The White Blouse
They’ve all mastered it - Bridget Bardot, Taylor Swift, Jennifer Grey in Dirty Dancing (you know the scene…she crawls across the floor, wagging her finger at bad-boy-turned-good-guy Johnny while he strums his air guitar?). Each have redefined The White Blouse in fashion history, or certainly cemented its place.
Rumpled on the floor in a cheesy rom-com or pressed crisp and paired with a flipped collar in a high drama moment, The White Blouse is comfortable. It’s attainable. It’s seductive.
A plus one at a wedding, it’s a perfect pick for a quick trip to romantic Monaco, strolling the streets of Paris or a grab-and-go as you hit the highway to visit Aunt Daisy somewhere in the Rust Belt.
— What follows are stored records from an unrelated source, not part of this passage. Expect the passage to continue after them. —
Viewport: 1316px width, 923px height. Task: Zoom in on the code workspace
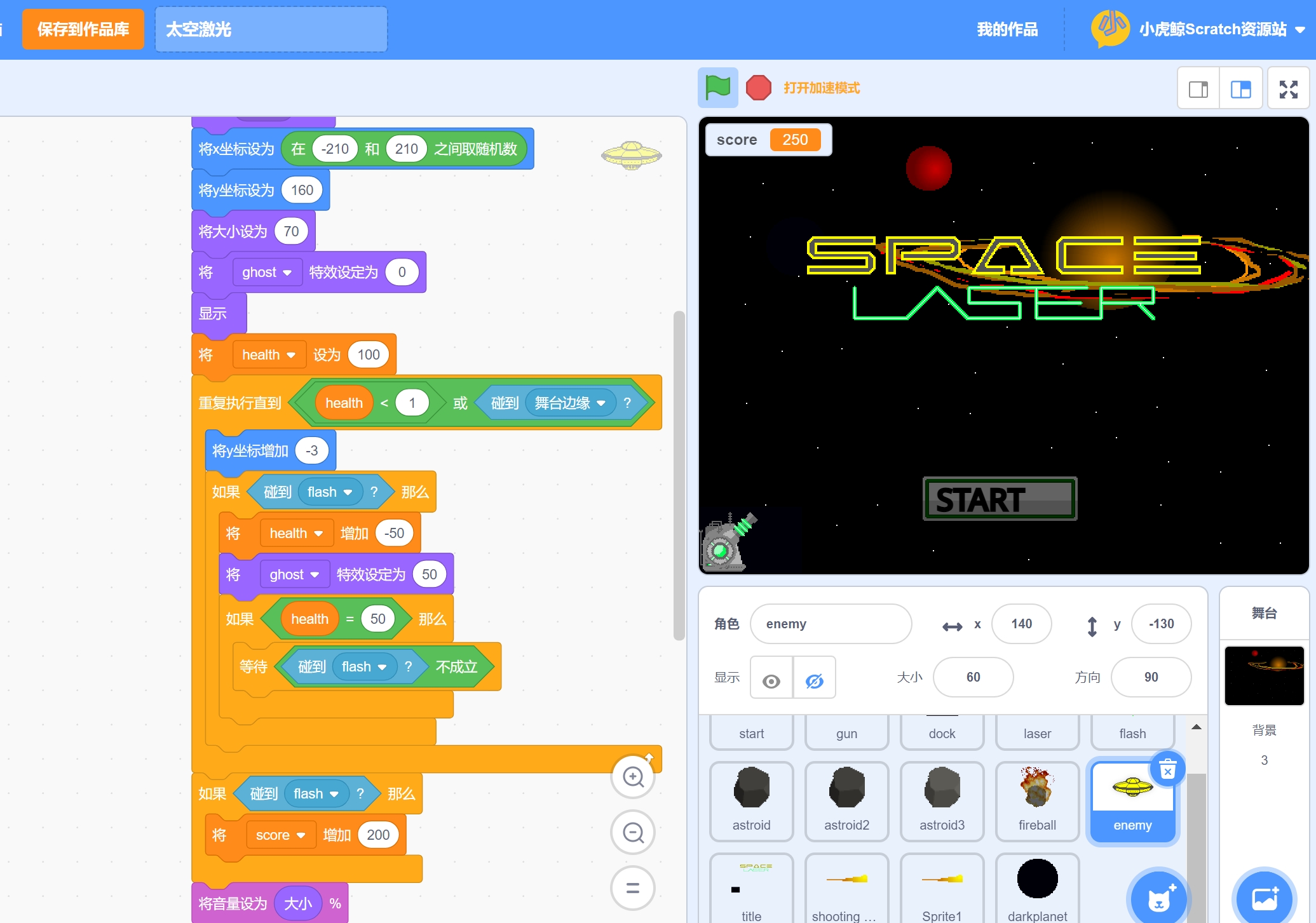point(633,776)
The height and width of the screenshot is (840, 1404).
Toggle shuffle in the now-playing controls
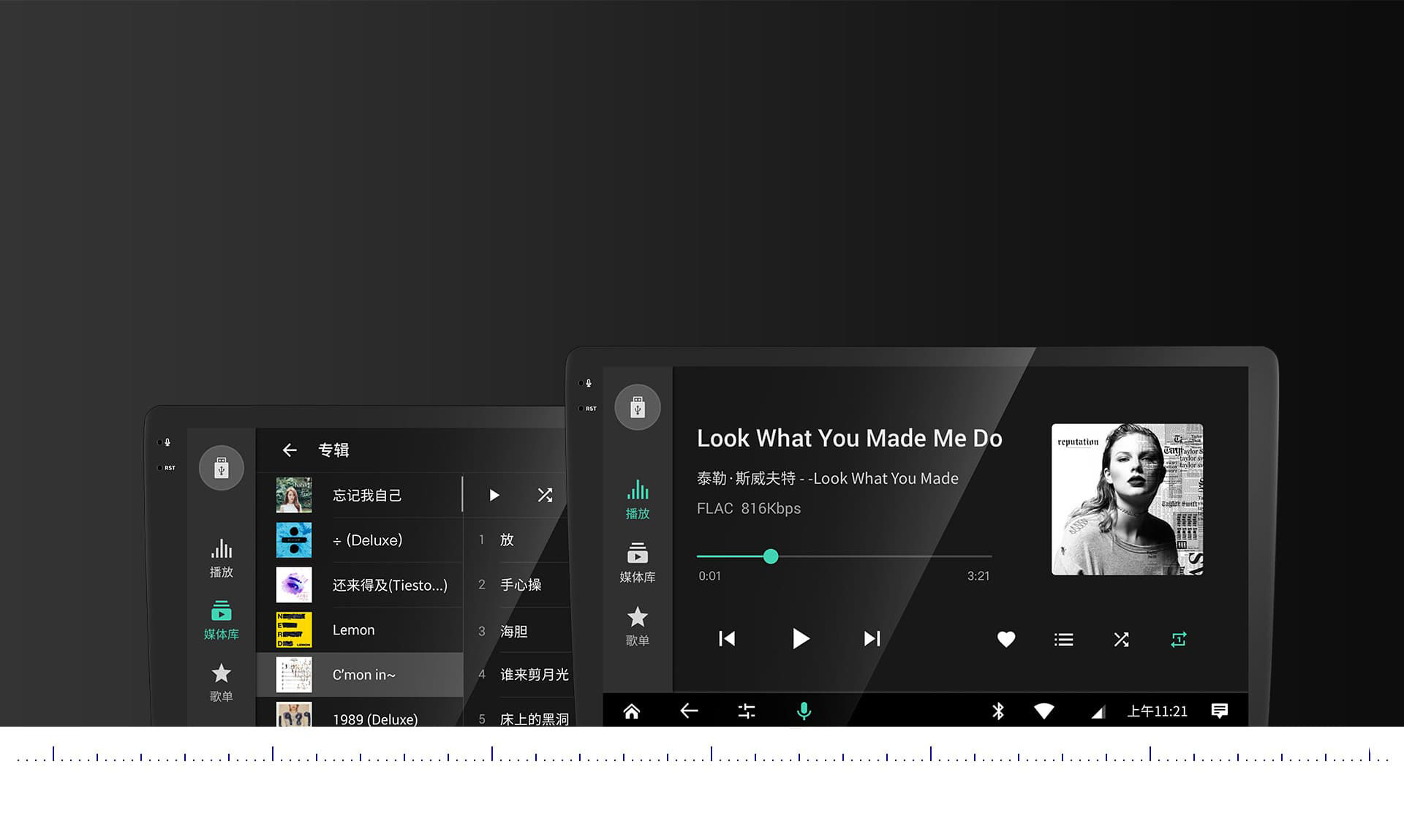[x=1121, y=640]
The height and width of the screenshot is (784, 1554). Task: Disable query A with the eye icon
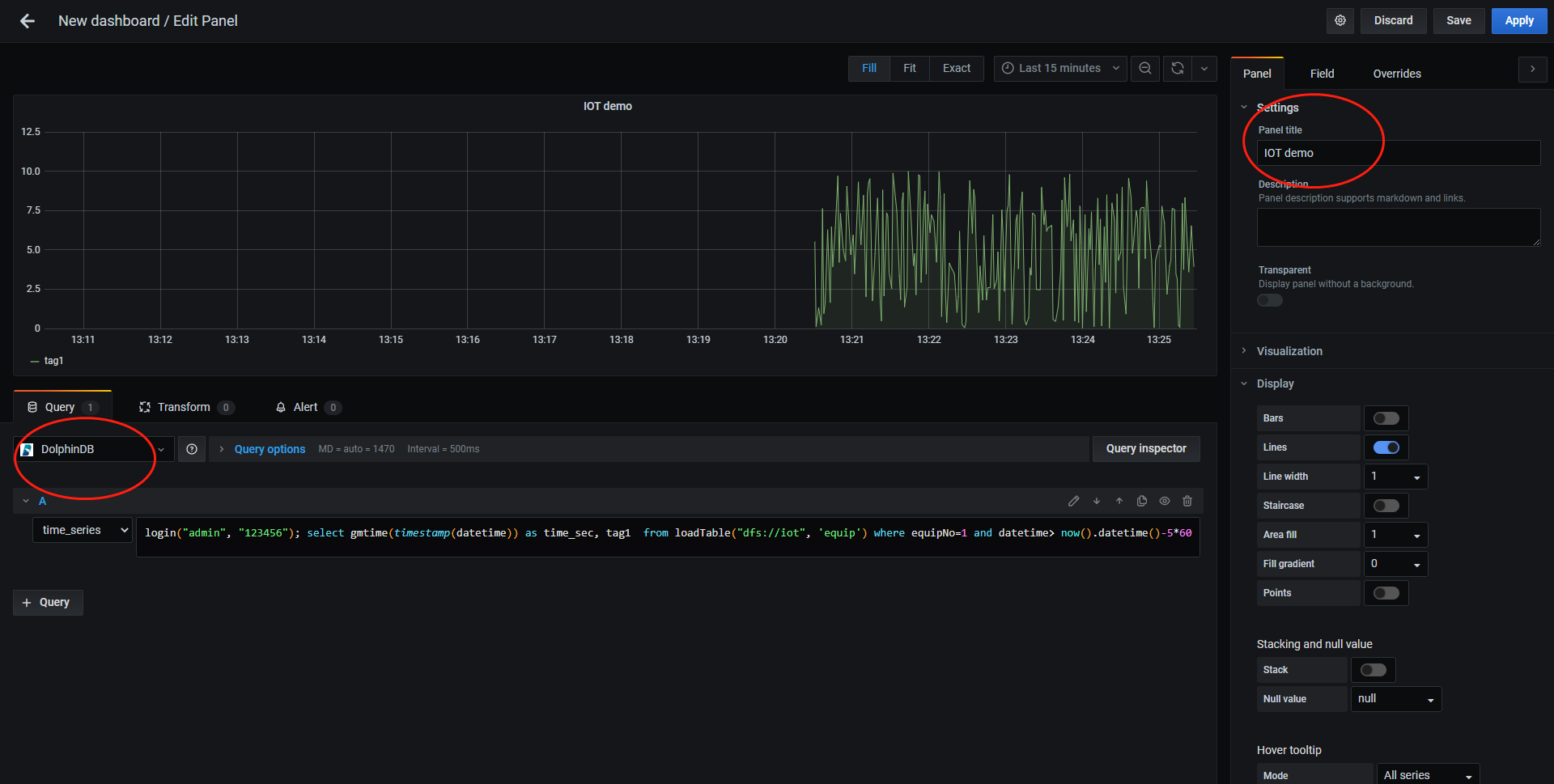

Really, The White Blouse is the answer to…everything.
It’s history, though, is not so pretty. Marie Antoinette, wife to France’s King Louis XVI and the debateable source of ‘Let Them Eat Cake’ shockingly wore a simple white blouse for her regal portrait. In an era when clothing made man and woman...this was simply bad form. Silk was the flavor of the day, and anything less was the worst kind of faux pas.
The popularity of the portrait led to increased demand for The White Blouse, but lack of supply demanded an answer. While evolving technology helped address the popularity, it was the use of slave labour that fed demand, lowered costs and led to centuries of loss and tragedy.
In 2024, as the world focuses on the draining environmental hourglass, The White Blouse can play a tiny role in a growing problem. With landfills stuffed with fast fashion and out-of-date trendy clothes, we are geting smarter - we have left ourselves little choice. But we haven’t given up chasing fashion - we are simply choosing more sustainable options. Our closet is now home to Utility Players that - paired creatively - enjoy a symbiotic mix-and-match relationship - and there is no better in that role than The White Blouse. She rejects her reputation as wallflower…but considers herself the It Girl in the closet, waiting for her next partner.